Adamo wrote: ↑Fri Aug 23, 2019 10:04 am
McDuff wrote: ↑Fri Aug 23, 2019 9:58 am
To be clear, I think we realize the prototype technically allows for it. The question, for me, is whether the simulation still runs well with more extreme temperatures. It may be that it doesn't have a problem, but, things can surprise you.
The boiler is already acting as a "heat pump" in the sense that it can put out steam at a higher temperature than it takes in, by, I am hoping, but haven't tested for sure, scaling the temperature in and temperature out by the specific_heat values of the boiler and the steam.
I think that is a respectable and reasonable position, too, Adamo. Kinder than I am, when I think about changes, since I more take the view that if it breaks some design or whatever, I'll either wait out the bug fix from Wube, or they get to keep both broken parts.

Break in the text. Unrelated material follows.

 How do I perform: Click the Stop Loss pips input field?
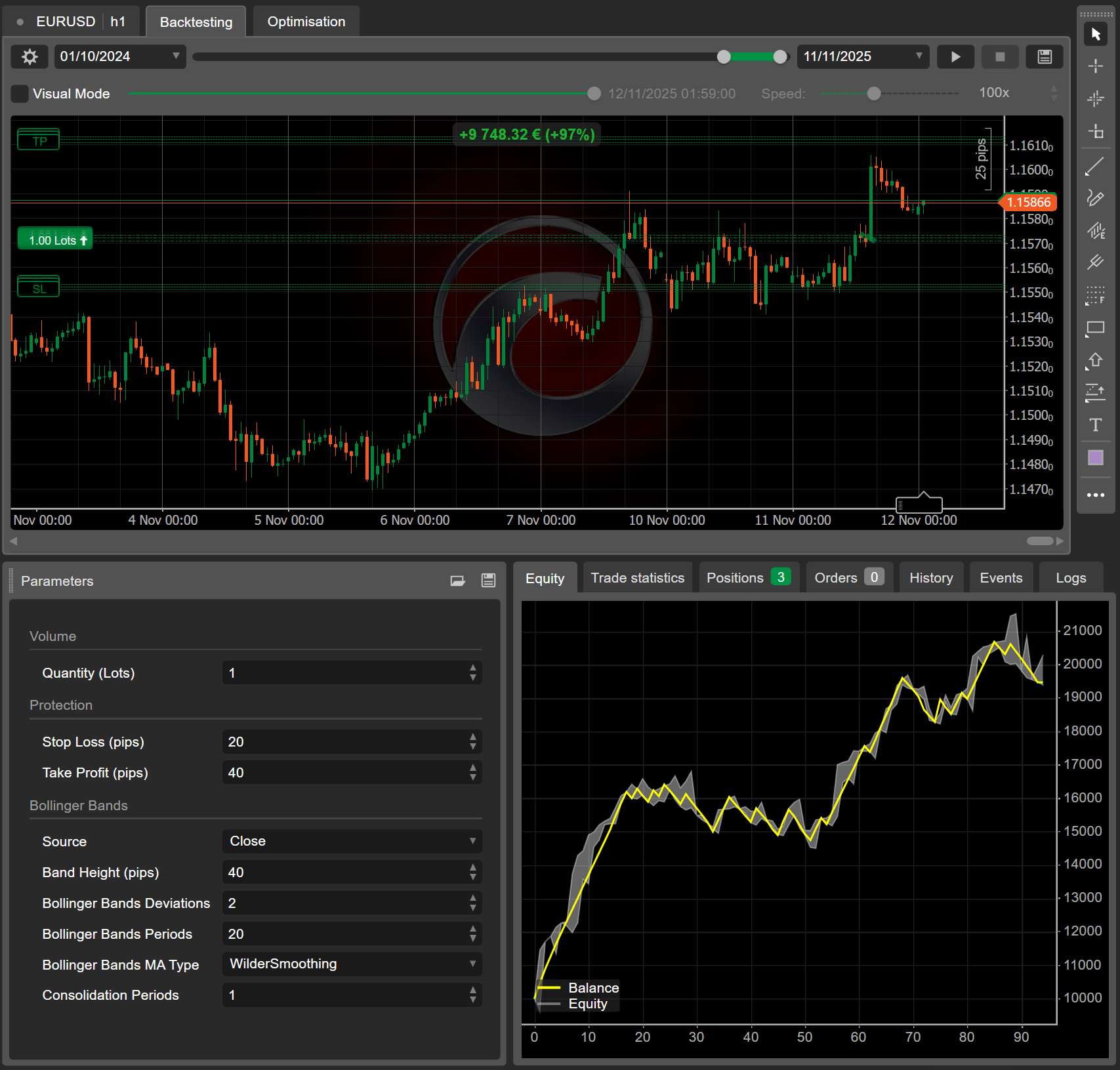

Not that I can release anything right now, dangit, but hey. Now I know your mods are safer to randomly drop in
In terms of the heat simulation... I have a mental model that "heat" doesn't exist, only energy exists. I'm not sure it is strictly true, but it seems effective at predicting the behaviour of the system. That is, a "heat" property is just a store of energy, and behaves exactly identically to an accumulator or battery in terms of how it behaves. Just, y'know, a different type of wire connecting it from source to sink.

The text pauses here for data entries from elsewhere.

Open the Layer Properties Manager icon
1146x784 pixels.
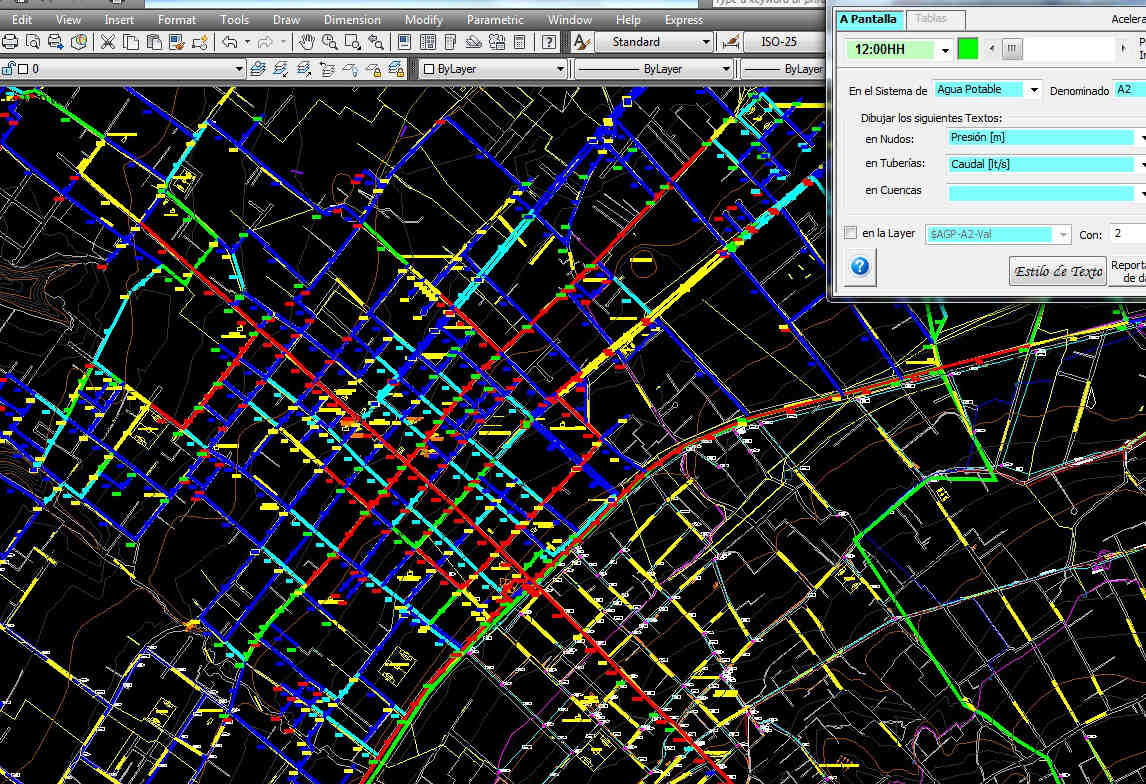pos(257,69)
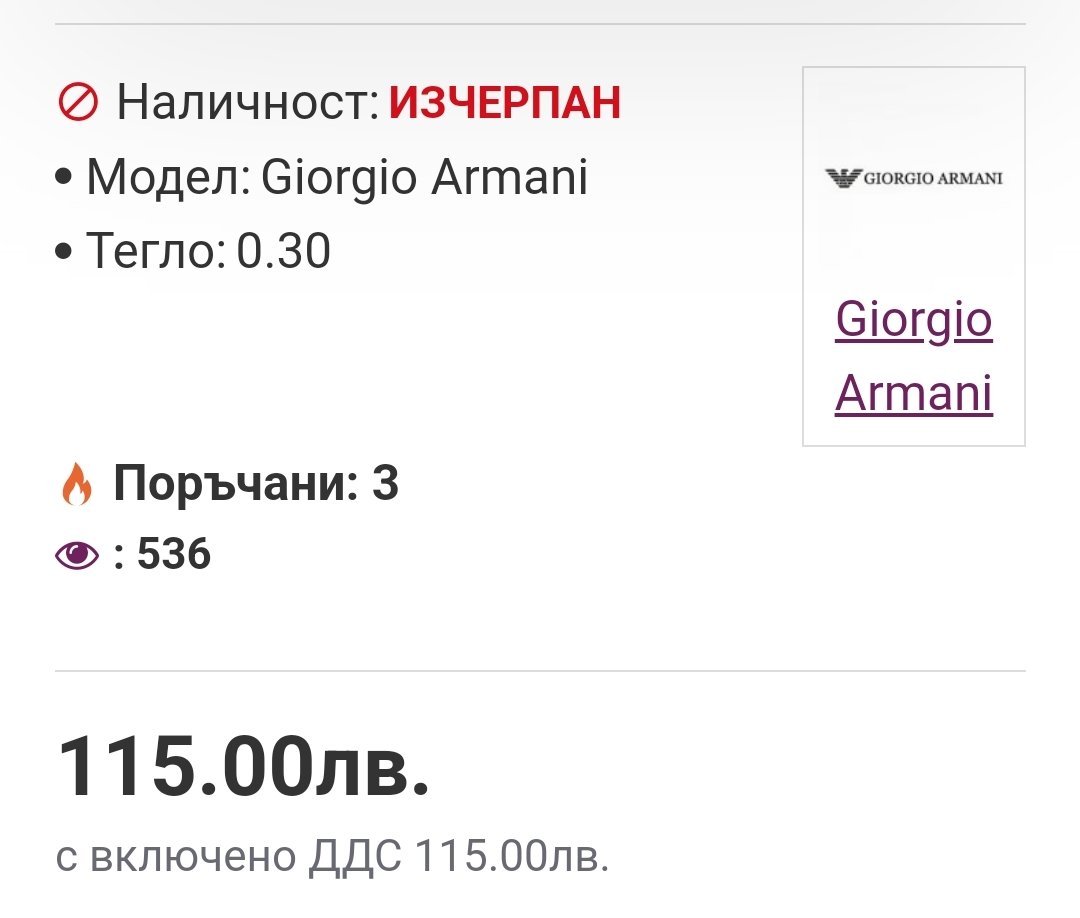Click the orders count number 3

point(385,485)
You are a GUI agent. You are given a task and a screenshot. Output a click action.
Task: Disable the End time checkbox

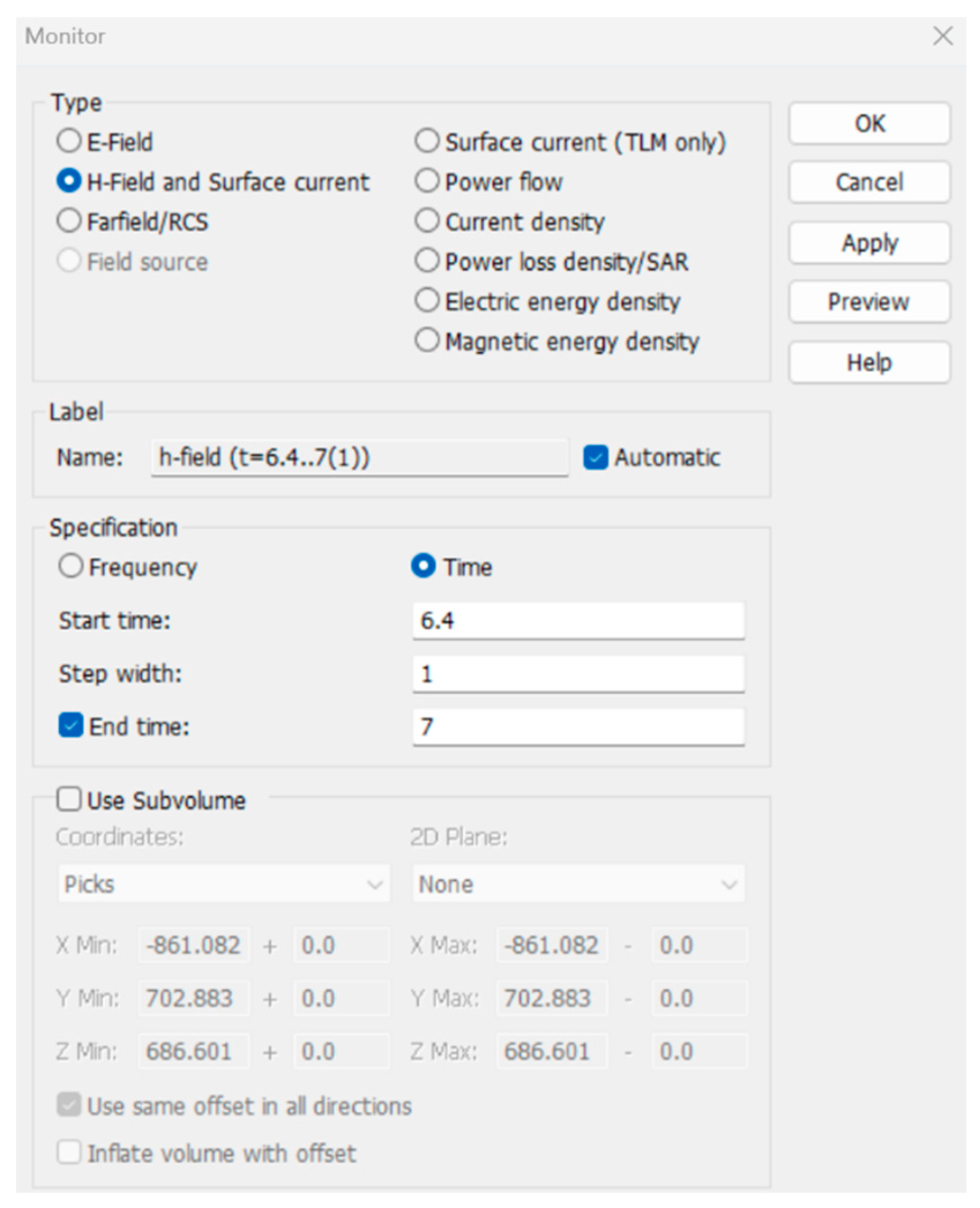click(70, 726)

Given that, eg, heat is never lost in transfer, and temperature generally doesn't change without specific action (eg: transform to another energy form, use in a machine, add energy with a heat increasing device), I think this is more likely to give the right intuitive answers.

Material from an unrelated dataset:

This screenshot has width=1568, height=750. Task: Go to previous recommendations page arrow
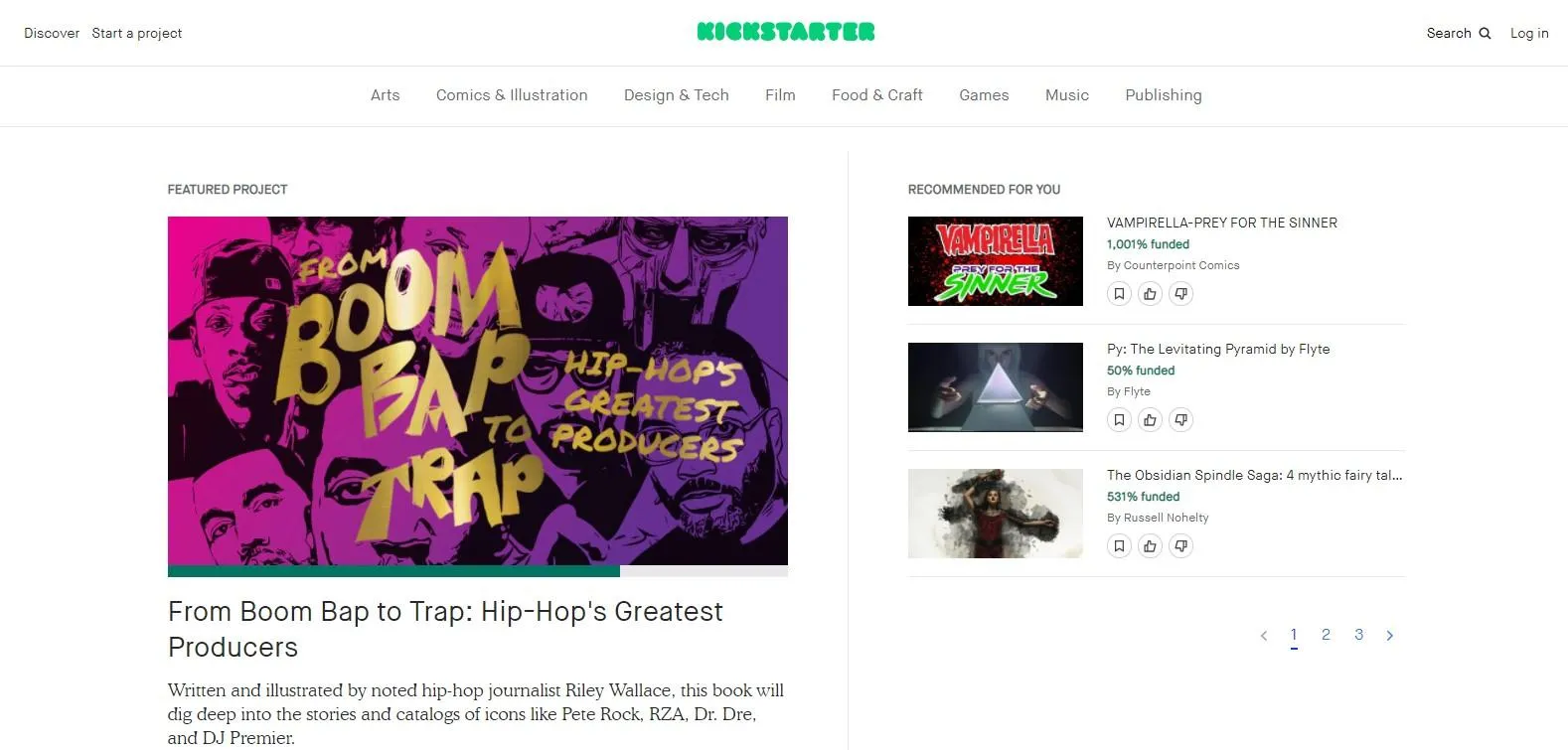point(1264,636)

Anyway, beyond that, to answer McDuff with the details I omitted from my previous comment to you, Adamo, how it hangs together:
The specific_heat is relevant
only in that it tells you how much energy movement is required to raise or lower the temperature of the device. For the reactor the relevant properties for the system are:
Code: Select all
consumption = "40MW",
heat_buffer = {
max_temperature = 1000,
specific_heat = "10MJ",
max_transfer = "10GW",
}
Consumption defines how much fuel is consumed per ... unit time. Second, I think, and checking
it is a Types/Energy tells me that the unit is watts, which is the "power" version of "joules", so one watt == one joule per second, making this 40MJ of fuel consumed per second, and internally, 40MJ of energy that can be fed into the heat_buffer.
The specific_heat of the heat_buffer is how much energy is required to raise or lower the temperature by 1ºC, so in this case our 40MW input means we can raise the temperature by 4ºC per second while consuming fuel.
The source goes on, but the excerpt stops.